• DOCUMENT SEGMENT:
With increasing age there is a progressive decline in the levels of pigmentation and IOP. In this so-called “burnt-out stage”, the clearing of trabecular pigmentation starts from the inferior angle, leaving a relatively darker trabecular meshwork superiorly. This is known as the “pigment reversal sign”.
The burnt-out phase of PG appears to be due to the increasing axial length of the lens which lifts the peripheral iris away from contact with the lens-zonule bundle complexes which rub against the iris to produce pigmentation. This leads to progressive decrease in the pigment dispersion. Age related relative miosis might produce a functional iris bombe’ which may also lift the peripheral iris away from the zonular bundles. Another explanation could be that once the zonules have rubbed the entire posterior pigment epithelium of the iris, no further release is possible. Accommodation may also play a role. Being more active in young patients, it may cause increased pigment release. With aging, the accommodative power progressively decreases leading to decreased pigment release and subsequent burn-out phase of PG.
Mechanism of pigment dispersion:
An inherent weakness or degeneration of the iris pigment epithelium was proposed as the pathogenetic mechanism by Scheie and Fleischauer. Subsequent histologic studies did show iris changes such as focal atrophy and hypopigmentation, delayed melanogenesis and hyperplastic dilator muscles. Fluorescein angiography has revealed hypovascularity of the iris which could contribute to the condition.
Campbell noted that the peripheral, radial loss of pigment corresponds to the location and number of anterior packets of lens zonules. Backward bowing of the peripheral iris could cause the pigment iris epithelium to rub against the zonules and release of the pigments.
The backward bowing of the iris is relieved by a peripheral iridotomy which led to the concept of “reverse pupillary block”. This mechanism suggests that aqueous flows from the posterior chamber into the anterior chamber against a normal pressure gradient. This flow is enhanced by blinking and accommodation. Once in the anterior chamber, the aqueous is unable to go back due to a one-way valve effect between the iris and the lens, leading to a higher pressure in the anterior chamber which causes posterior bowing of the peripheral iris.
Another theory suggests that certain elongated anterior zonules encroach over the central visual axis, leading to rubbing of more central parts of the iris to these zonules.
IOP becomes raised due to obstruction of the trabecular meshwork by pigment granules and cell debris. Although some congenital anterior chamber abnormalities have been seen in some patients but they are not consistent enough to suggest a role in the development of glaucoma.
Pharmacologic management with pilocarpine may cause miosis and reduce the pigment shedding. However, it causes a worsening of myopia and increases the risk of retinal detachment. The alpha-adrenergic agonist thymoxamine has the advantage of producing miosis without cycloplegia. However, it is not easily available. Other classes of drugs such as beta-blockers, carbonic anhydrase inhibitors and prostaglandin analogues can control IOP but will not avoid the mechanism of pigment release.
Laser iridotomy has shown to flatten the iris and reduce the pigment release. Argon and selective laser trabeculoplasty have also been effective in controlling IOP, however, their effect declines with time.
In case IOP is uncontrolled by conservative means, trabeculectomy is required. Compared to primary open angle glaucoma patients, more patients with pigmentary glaucoma require surgery. Men require it more often and at an earlier age. This characteristic could be related to the anterior chamber depth. In males the anterior chamber is deeper (3.22 =/- 0.42 mm) compared to females (2.88 =/- 0.38 mm). This is related to more posterior bowing compared to females.
In those patients who have exercise induced pigment release and IOP elevation, 0.5% Pilocarpine prior to exercise is helpful.

• EXERCISE REQUIREMENTS: From the passage on pigmentary glaucoma, reproduce word for word the portion starting with "Another theory suggests" and going on through "development of glaucoma.".

Saved data entries:
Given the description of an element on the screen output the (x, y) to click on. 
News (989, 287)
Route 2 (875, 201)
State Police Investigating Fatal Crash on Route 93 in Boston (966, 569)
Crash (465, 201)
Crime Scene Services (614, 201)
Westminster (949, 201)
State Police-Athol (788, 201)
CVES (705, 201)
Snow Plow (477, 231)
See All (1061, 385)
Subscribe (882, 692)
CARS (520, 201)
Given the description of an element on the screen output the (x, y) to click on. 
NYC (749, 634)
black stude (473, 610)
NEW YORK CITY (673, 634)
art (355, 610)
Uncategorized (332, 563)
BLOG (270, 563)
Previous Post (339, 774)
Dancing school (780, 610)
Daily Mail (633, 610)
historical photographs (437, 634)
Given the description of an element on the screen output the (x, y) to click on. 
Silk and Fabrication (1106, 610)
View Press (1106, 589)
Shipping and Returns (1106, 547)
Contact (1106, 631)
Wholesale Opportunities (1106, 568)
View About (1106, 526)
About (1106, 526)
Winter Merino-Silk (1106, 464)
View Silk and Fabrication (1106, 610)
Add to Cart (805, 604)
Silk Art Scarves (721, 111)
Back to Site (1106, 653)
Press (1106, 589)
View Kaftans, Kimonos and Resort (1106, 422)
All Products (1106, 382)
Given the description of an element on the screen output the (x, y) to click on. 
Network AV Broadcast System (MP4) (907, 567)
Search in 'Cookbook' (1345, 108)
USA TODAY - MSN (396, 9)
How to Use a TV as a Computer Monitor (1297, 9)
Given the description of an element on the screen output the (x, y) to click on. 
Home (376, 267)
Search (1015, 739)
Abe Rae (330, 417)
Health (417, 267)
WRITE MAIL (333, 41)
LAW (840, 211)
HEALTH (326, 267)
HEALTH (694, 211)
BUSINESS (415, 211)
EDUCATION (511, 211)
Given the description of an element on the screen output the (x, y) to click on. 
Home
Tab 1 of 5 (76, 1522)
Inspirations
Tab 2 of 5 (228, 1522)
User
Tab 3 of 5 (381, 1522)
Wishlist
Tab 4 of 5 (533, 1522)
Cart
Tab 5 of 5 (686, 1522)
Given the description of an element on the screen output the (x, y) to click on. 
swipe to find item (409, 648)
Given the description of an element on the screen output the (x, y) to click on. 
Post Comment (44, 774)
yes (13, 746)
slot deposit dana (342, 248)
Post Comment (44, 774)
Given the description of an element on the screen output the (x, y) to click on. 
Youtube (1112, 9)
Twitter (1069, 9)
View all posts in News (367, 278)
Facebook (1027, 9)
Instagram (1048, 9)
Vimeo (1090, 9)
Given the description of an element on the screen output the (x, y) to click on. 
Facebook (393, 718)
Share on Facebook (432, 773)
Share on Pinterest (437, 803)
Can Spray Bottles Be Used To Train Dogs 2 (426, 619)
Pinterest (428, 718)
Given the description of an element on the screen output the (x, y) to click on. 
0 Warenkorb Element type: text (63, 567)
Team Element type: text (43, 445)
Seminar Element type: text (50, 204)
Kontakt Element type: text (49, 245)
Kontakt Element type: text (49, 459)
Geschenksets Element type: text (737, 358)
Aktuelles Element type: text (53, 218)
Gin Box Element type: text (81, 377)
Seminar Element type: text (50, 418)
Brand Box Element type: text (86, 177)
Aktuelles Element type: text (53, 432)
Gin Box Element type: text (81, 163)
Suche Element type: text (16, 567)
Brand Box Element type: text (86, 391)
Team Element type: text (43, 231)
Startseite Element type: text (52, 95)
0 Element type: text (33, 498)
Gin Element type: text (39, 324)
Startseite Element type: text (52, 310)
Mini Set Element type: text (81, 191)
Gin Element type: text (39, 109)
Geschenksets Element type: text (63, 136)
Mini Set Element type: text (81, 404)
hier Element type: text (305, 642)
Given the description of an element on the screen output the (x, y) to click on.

• REPLY TO THE TASK:
Another theory suggests that certain elongated anterior zonules encroach over the central visual axis, leading to rubbing of more central parts of the iris to these zonules.
IOP becomes raised due to obstruction of the trabecular meshwork by pigment granules and cell debris. Although some congenital anterior chamber abnormalities have been seen in some patients but they are not consistent enough to suggest a role in the development of glaucoma.